___ Отрывок для чтения ___

Солнце начало между тем склоняться к западу. Мюрат с кавалерией уже вошел в
город и параллельным потоком несколько левее Мюрата в Москву вливался
корпус итальянского вице-короля Евгения. Наполеон хотел принять депутацию
от города тут, на Поклонной горе, и знал, что Мюрат и Евгений прежде всего,
войдя в соприкосновение с московскими властями и московским населением,
должны прислать эту депутацию с ключами от города. Но никакой депутации не
являлось. Эта странность стала понемногу предметом разговора между
свитскими генералами и офицерами, а потом и между гвардейцами. Вдруг совсем
невероятная новость распространилась сначала в гвардии, а потом в свите и
дошла немедленно до Наполеона: никакой депутации от жителей не будет,
потому что никаких жителей в Москве нет. Москва покинута всем своим
населением. Это известие показалось Наполеону настолько диким, настолько
невозможным, что он в первую минуту просто не поверил ему. Наконец Наполеон
решил покинуть Поклонную гору, и он подъехал со свитой к Дорогомиловской
заставе. Затем он приказал графу Дарю подойти к нему: "Москва пуста! Какое
невероятное событие! Следует войти туда. Ступайте и приведите мне бояр!" У
Наполеона, по-видимому, осталось впечатление от докладов его шпионов, что
высшие аристократы в России называются и формально "боярами", вроде того
как в Англии лордами.
Однако Дарю, съездив в город, никаких "бояр" оттуда не привел. Он только
подтвердил, что город пуст, жители исчезли. "Но таково было упорство
Наполеона, что он упрямился и ждал еще. Наконец один офицер, решив
понравиться или будучи убежден, что все, желаемое императором, должно было
совершиться, проник в город, захватил пять или шесть бродяг, довел их,
подталкивая их впереди себя своей лошадью, до самого императора и
изобразил, что это он привел депутацию. По первому же ответу этих
несчастных Наполеон увидел, что перед ним - только жалкие поденщики", -
говорит очевидец, тоже обожающий Наполеона, но наиболее из всех этих
обожателей правдивый, граф Сегюр [17].

___

Что сделать:
[a] Верните дословно фрагмент отрывка о Наполеоне на Поклонной горе начиная со слов «Однако Дарю, съездив» и заканчивая словами «граф Сегюр [17].» включительно.
[b] Продолжите отрывок о Наполеоне на Поклонной горе, начав сразу после его последнего предложения.
Приведённые далее материалы здесь никак не используются.

___ Предоставленные материалы ___

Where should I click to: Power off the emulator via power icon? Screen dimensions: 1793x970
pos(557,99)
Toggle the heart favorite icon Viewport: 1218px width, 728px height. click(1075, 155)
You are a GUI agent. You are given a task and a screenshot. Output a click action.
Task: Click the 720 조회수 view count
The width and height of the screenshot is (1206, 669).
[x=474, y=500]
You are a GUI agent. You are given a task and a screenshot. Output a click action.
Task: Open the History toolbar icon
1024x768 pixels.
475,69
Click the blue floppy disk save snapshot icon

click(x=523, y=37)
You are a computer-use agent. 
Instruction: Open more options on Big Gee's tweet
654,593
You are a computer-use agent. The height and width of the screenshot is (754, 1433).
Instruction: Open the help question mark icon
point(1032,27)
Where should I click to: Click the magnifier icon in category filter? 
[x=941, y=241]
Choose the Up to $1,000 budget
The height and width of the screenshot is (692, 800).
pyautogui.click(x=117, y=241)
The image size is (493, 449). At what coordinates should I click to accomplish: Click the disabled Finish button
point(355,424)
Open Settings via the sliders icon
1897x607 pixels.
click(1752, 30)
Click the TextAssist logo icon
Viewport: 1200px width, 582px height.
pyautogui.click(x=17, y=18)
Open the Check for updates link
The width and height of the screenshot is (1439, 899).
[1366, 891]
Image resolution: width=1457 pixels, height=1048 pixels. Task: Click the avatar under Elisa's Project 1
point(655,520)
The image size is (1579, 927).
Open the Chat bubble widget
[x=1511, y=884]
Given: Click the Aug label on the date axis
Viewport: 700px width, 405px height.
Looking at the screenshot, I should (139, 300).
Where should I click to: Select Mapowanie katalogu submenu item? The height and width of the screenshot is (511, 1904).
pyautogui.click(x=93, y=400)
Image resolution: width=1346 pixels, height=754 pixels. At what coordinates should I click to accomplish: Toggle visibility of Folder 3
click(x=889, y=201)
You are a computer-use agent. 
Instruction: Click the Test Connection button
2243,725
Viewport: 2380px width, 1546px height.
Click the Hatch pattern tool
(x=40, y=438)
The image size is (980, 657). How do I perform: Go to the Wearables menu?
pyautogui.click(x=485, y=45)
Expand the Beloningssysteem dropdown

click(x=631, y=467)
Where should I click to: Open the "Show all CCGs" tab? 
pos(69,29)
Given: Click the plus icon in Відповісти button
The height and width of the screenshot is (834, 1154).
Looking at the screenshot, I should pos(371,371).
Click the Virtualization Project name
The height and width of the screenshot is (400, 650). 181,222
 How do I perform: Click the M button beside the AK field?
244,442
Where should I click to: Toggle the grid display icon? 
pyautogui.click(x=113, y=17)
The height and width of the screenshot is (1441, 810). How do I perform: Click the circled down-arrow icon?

___

Ответы к заданиям:
[a]
Однако Дарю, съездив в город, никаких "бояр" оттуда не привел. Он только
подтвердил, что город пуст, жители исчезли. "Но таково было упорство
Наполеона, что он упрямился и ждал еще. Наконец один офицер, решив
понравиться или будучи убежден, что все, желаемое императором, должно было
совершиться, проник в город, захватил пять или шесть бродяг, довел их,
подталкивая их впереди себя своей лошадью, до самого императора и
изобразил, что это он привел депутацию. По первому же ответу этих
несчастных Наполеон увидел, что перед ним - только жалкие поденщики", -
говорит очевидец, тоже обожающий Наполеона, но наиболее из всех этих
обожателей правдивый, граф Сегюр [17].

[b]
Этот нелепый маскарад мог, конечно, только разозлить и оскорбить Наполеона:
"О, русские не знают еще, какое впечатление произведет на них взятие их
столицы!" - воскликнул он. Некоторое время он не двигался от заставы. Он
ждал известий от Мюрата, который должен был первым подойти к Кремлю и
занять его.
Мюрат со своим штабом и кавалерией вступил в Москву в середине дня. Еще
накануне между ним и Милорадовичем состоялось соглашение: Мюрат, начальник
французского авангарда, обязывался не беспокоить уходящую через город
русскую армию, Милорадович, начальник русского арьергарда, обязывался не
предпринимать со своей стороны никаких враждебных действий. Поэтому Мюрат
не побоялся растянуть свою конницу по бесконечно длинному и узкому Арбату,
хотя в случае сопротивления русским легко было нанести страшные потери
этому растянутому узкому строю и решительно задержать его движение вперед.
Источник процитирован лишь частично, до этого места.